Me lleva tiempo achicar cada deseo, pero lo disfruto. Me toma días y días mientras las ideas, siempre las ideas, se hacen más pequeñas. No es una tarea dolorosa, tampoco se vincula a la renuncia ni al castigo. Creo que es una tarea relacionada, aunque suene contradictorio, con el deseo. O con algo más profundo que él y su señorío a lo que podríamos llamar cuidado, bienestar, presencia, no sé. Toda esa cáscara material sin la que la vida no sucede en la vida.
Experimento la sensación con grandes y pequeños planes. Está conmigo cada jornada, mostrándose en diferentes facetas. Todo deseo puede ser más pequeño, sin por ello dejar de ser profundo ni grandioso. Sus efectos, su sitio en mi vida, quiero decir, pueden ser igual de maravillosos que antes, cuando lo creía todopoderoso. En cambio cuando sé de la debilidad del deseo, la maravilla no se pierde pero gano espacio, tiempo, tranquilidad en sus alrededores.
No se trata tampoco de una tarea que realice únicamente para mí. De veras creo que el mundo precisa deseos y planes más pequeños, palmas de la mano. Empequeñecer cada deseo para que no rompa nuestras vidas, para que quepa en ellas tal y como son. Nuestras vidas son territorios, siglos magníficos que no precisan resquebrajarse para que sucedan nuestros planes. Y hay belleza, todavía hay belleza, cuando las alharacas que armamos alrededor de nuestros planes-deseos van cayendo y queda algo más a mano. Que sea vivible lo hace aún más bello.
Otras veces se trata, claro, también, de renuncias, de decisiones. Tomar una decisión clara, un ejercicio de voluntad, acerca de los caminos que no transitaremos. ¿A qué puedo renunciar en este tiempo?
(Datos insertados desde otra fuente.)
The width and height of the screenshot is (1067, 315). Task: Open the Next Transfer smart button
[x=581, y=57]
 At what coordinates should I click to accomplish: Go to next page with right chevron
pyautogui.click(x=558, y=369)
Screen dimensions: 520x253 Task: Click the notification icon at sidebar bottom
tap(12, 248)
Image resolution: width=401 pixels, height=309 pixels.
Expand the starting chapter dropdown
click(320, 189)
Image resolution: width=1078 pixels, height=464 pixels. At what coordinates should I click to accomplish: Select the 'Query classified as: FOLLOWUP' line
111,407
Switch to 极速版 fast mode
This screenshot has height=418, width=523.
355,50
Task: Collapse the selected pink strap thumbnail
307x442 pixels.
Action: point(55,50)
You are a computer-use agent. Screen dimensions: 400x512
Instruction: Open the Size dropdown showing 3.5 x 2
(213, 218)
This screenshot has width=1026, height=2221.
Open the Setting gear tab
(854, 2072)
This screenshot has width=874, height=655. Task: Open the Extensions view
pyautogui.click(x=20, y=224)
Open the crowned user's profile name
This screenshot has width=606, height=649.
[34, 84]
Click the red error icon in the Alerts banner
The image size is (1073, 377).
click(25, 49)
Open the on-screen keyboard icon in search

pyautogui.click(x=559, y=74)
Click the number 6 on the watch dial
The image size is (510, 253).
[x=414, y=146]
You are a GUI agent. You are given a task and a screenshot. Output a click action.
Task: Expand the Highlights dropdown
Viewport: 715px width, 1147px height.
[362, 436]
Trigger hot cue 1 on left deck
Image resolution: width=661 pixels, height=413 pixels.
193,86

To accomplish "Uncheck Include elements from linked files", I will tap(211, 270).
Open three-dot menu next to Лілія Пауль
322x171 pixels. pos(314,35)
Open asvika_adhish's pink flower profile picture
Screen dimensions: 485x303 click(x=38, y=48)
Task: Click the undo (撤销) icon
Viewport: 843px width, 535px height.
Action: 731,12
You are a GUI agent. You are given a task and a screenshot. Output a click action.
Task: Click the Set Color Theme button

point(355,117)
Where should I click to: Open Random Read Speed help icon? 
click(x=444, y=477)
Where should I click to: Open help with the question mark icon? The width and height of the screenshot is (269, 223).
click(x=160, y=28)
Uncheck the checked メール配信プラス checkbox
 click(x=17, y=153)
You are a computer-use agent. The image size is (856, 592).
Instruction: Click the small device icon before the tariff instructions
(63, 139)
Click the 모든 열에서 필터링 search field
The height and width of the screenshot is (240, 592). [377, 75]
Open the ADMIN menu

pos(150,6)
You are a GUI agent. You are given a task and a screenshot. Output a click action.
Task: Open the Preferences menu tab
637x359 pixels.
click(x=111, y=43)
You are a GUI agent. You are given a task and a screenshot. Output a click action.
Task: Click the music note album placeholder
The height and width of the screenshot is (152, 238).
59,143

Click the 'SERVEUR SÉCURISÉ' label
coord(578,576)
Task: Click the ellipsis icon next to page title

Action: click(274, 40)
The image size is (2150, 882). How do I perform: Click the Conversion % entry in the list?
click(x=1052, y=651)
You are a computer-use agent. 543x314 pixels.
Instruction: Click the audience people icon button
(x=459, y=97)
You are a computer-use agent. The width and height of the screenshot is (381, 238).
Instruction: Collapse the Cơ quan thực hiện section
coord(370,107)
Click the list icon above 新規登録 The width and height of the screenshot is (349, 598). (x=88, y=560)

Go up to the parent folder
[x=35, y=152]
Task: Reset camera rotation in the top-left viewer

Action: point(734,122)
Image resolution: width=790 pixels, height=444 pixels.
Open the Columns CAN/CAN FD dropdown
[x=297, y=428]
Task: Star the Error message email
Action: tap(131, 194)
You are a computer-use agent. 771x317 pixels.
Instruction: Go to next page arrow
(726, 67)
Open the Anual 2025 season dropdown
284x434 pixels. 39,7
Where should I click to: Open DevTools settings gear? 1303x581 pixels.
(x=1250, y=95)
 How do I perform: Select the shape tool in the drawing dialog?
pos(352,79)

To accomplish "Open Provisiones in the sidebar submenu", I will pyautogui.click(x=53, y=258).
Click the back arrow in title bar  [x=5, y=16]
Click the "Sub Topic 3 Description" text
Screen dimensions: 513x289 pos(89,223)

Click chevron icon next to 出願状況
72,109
Porque evidentemente nuestro mundo precisa más liviandad, si a veces parece que no cupiera en él otro alfiler. Hacernos lugar en el mundo no quiere decir correr a los demás y plantarnos sino despejar el sitio que ya ocupamos para decidirnos a pasar, de una vez por todas, allí el resto de nuestras vidas que son siempre toda la vida, todas las vidas.